Cada día que pasa, con más frecuencia, repito cierta sensación desagradable que al principio no comprendía y, en cierta manera, me desorientaba. Es una sensación que me provoca sentirme incómodo en alguna de las situaciones de la vida diaria. Perdido en la confusión, poco a poco, he venido recapacitando sobre ello.
Se trata de una sensación que me hace sentir extranjero, es decir, extraño en el sitio en el que me encuentro, ajeno a la realidad que me rodea. Es como ver clara y llanamente lo que tienes delante, sin fachada ni maquillaje, pura, cruda, real. Es como haber despertado de un sueño y reconocer claramente lo que ves, sin la ignorancia que oculta la realidad, mientras los demás danzan en una mentira.
Ahora sé lo que causa este malestar incómodo. Lo he ido ganando con la edad. Antes fingía ignorancia, me costaba reconocer la hipocresía de la sociedad, era ingenuo y sentía comodidad en aquello que te decían y resultaba mentira. Entonces bastaba con mentir o no pensar, evitar la soledad y la crítica, mirar hacia otro lado, fundir tu pensamiento en la sociedad.

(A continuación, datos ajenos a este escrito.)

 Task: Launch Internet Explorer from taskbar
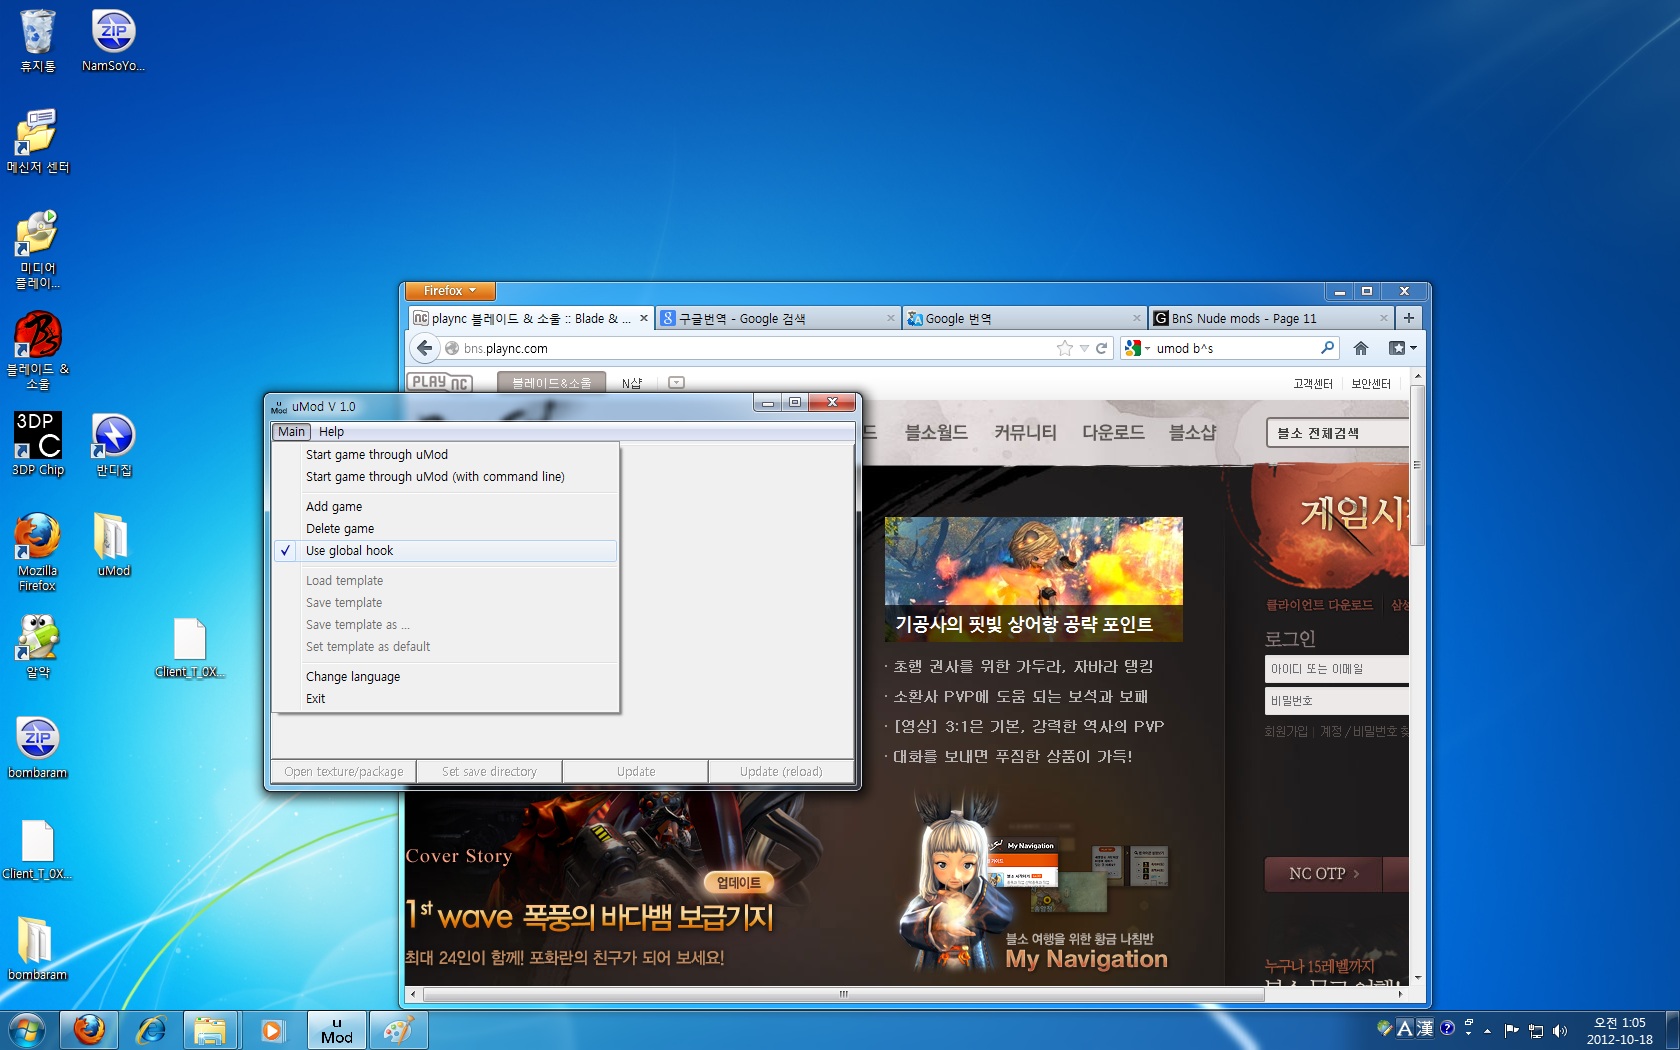pos(151,1030)
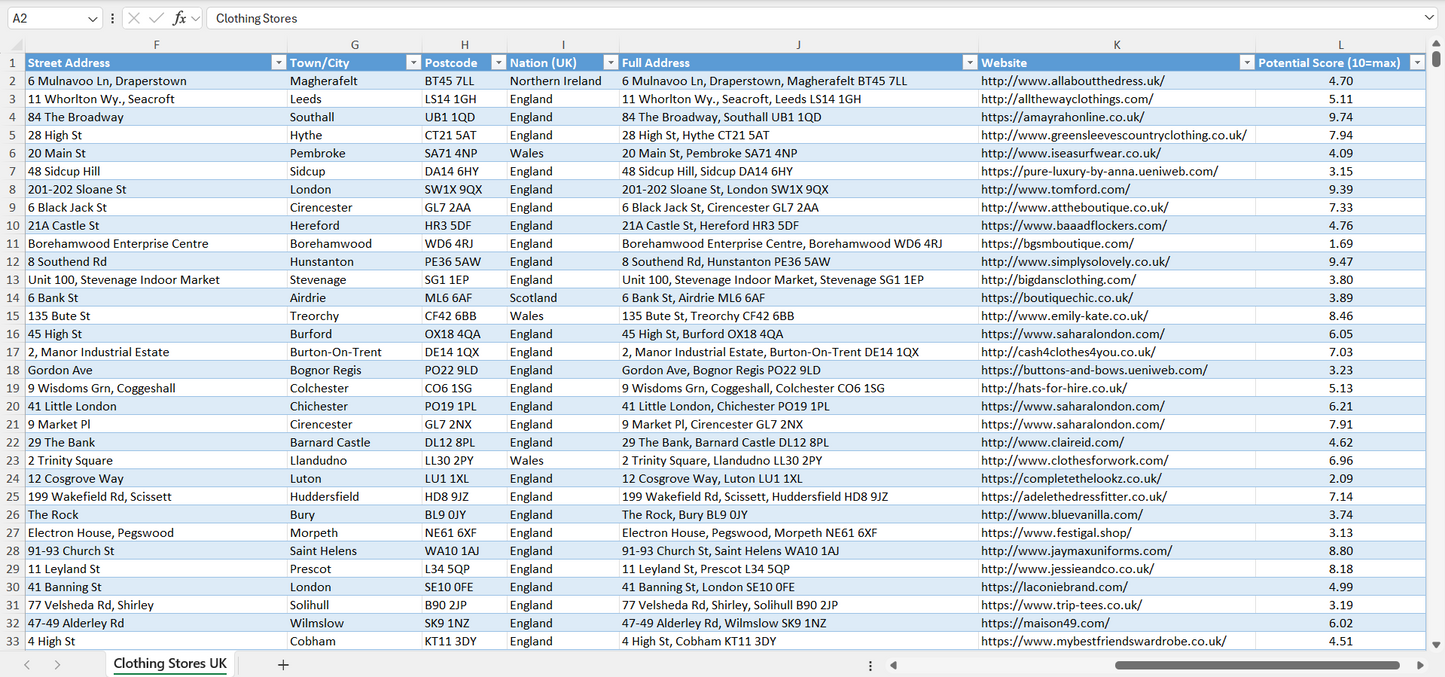Click the Enter (checkmark) formula bar icon
Image resolution: width=1445 pixels, height=677 pixels.
(156, 18)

La lucidez ha ido llegando a mi vida para quedarse. Llama a la puerta en todas y cada una de las situaciones y no hace amigos. Es una carga pesada, dura, que te hace no poder volver sobre tus pasos y a la que no pesa la soledad. Es directa, analítica, corrosiva y provoca la condena de acertar, la mayoría de las veces. Te convierte en juzgador despiadado, tormentoso, atormentado. Pero una cosa le reconozco. Provoca estar bien contigo mismo.